Still, the animals kept working, until others in the group folded their legs and settled down like an audience at symphony hall.
The day before I'd heard Pacific Power's Sheila Holden at the Seaside Downtown Development Association breakfast at the Pig 'N Pancake.
"What can we do at Pacific Power to be a better partner with the community?" Holden asked. "What are some of the things that are important to the people, the businesses in the community? We want to not only make the community better, but the businesses better."
A hand shot up.
"Has there been something done to the substation to cover the top so we don't have another Fourth of July?" Jeff Ter Har asked.
He was referring to last year, when Seaside's Independence Day celebration was brought to a sudden halt after an outage.

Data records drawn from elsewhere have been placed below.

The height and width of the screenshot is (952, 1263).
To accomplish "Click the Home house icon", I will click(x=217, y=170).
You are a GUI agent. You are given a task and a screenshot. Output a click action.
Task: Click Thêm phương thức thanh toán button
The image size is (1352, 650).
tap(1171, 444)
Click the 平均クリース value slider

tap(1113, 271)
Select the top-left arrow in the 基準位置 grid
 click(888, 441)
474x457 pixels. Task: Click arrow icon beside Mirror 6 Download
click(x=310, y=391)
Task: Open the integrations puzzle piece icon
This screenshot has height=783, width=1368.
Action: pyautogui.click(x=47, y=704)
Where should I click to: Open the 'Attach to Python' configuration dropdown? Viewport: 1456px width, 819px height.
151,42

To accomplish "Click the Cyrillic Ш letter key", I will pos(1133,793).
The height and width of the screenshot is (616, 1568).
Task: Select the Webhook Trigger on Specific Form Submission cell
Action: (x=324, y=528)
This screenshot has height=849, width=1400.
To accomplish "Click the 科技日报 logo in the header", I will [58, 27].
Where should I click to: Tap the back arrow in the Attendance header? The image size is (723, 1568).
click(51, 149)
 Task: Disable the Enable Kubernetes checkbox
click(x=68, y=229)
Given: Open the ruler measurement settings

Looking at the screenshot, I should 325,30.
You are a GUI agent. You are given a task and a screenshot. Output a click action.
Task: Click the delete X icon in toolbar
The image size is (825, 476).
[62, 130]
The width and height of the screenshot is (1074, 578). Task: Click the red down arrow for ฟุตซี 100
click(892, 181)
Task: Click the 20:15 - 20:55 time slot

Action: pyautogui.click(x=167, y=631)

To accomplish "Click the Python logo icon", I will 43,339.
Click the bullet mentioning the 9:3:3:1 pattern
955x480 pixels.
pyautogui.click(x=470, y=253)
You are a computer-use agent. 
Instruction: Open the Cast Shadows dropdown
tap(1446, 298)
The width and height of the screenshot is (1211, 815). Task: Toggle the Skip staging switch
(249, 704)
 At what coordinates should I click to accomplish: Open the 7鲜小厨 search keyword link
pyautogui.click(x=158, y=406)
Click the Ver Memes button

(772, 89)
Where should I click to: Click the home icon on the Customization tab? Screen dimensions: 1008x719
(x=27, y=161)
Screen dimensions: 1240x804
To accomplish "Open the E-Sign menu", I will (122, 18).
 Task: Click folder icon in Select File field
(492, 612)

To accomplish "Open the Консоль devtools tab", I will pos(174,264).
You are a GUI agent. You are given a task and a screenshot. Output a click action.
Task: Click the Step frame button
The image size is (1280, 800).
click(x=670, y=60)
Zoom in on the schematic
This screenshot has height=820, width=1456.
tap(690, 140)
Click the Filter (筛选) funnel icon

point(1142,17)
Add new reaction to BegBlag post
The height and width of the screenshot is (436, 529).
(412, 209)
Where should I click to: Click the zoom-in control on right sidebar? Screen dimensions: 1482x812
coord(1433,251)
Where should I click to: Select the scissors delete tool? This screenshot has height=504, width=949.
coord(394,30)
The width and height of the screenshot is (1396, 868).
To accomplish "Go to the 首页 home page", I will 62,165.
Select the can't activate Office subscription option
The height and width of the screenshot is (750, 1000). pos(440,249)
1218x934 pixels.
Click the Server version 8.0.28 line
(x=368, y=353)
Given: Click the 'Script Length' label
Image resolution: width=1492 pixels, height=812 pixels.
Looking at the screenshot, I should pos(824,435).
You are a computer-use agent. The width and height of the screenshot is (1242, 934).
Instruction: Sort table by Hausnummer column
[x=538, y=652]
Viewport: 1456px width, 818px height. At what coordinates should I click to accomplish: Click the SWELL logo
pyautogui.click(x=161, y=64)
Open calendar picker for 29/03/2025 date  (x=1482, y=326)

Seaside, Gearhart and parts of Warrenton were without power from about 4:40 p.m. to 10:20 p.m. as Pacific Power crews replaced damaged equipment. A balloon, officials later announced, caused a main substation transformer to short-circuit near Seaside Factory Outlet Center.
"Balloons may seem like small things," Pacific Power Safety Manager Gene Morris said at the time. "But when escaped balloons touch power lines or substations, even the smallest amount of metal content material can conduct electricity."
When a balloon "gets in there in the wrong spot, it just basically short circuits the transmitting of the electricity," Pacific Power spokesman Tom Gauntt added.
"I knew that would come up," Holden said, six months later. "Mylargate. No, we don't cover the tops of our substations."
Pacific Power even holds events with balloons, Holden confessed. "But they are not Mylar."
Nature on the lines
These seemingly harmless, festive party items cause, according to SafeElectricity.org, "hundreds of thousands" of power outages, including the one in Seaside.
In California, under the "Balloon Law," Mylar balloons have been prohibited since 1990. Even with the ban, foil-lined party balloons cause 100 to 150 outages a year, according to Pacific Gas & Electric. In 2008, a California legislator introduced a bill to ban those, too. Florists and party planners objected, and successfully lobbied for its defeat.
Even kites have been known to bring down power systems.
A New York Times opinion writer in 2013 chronicled outages caused by animals after reading about a squirrel that electrocuted itself on a power line in Tampa, Florida, cutting electricity to 700 customers. He came up with 50 power outages caused by squirrels in 24 states.
In March, an animal about the size of a raccoon got into a substation in southeast Bend and caused fuses to blow, knocking out power to more than 8,600 customers and blacking out homes, stores and traffic lights for three hours.
Twenty-one buildings in Tulsa, Oklahoma, -- including the Oklahoma State University Medical Center -- were affected by a rodent-caused power outage in October, after a rat or mouse crawled into a transformer's switch gear.
Less than a month ago, a squirrel knocked out power to 1,800 customers in Sunnyside, Washington.
Seeing the elk working so diligently at the wire in our backyard reminded me of the random qualities of nature. A bitter northeast wind. Animals on a ridge path. A children's balloon.
How powerful we are. Yet how powerless, as well.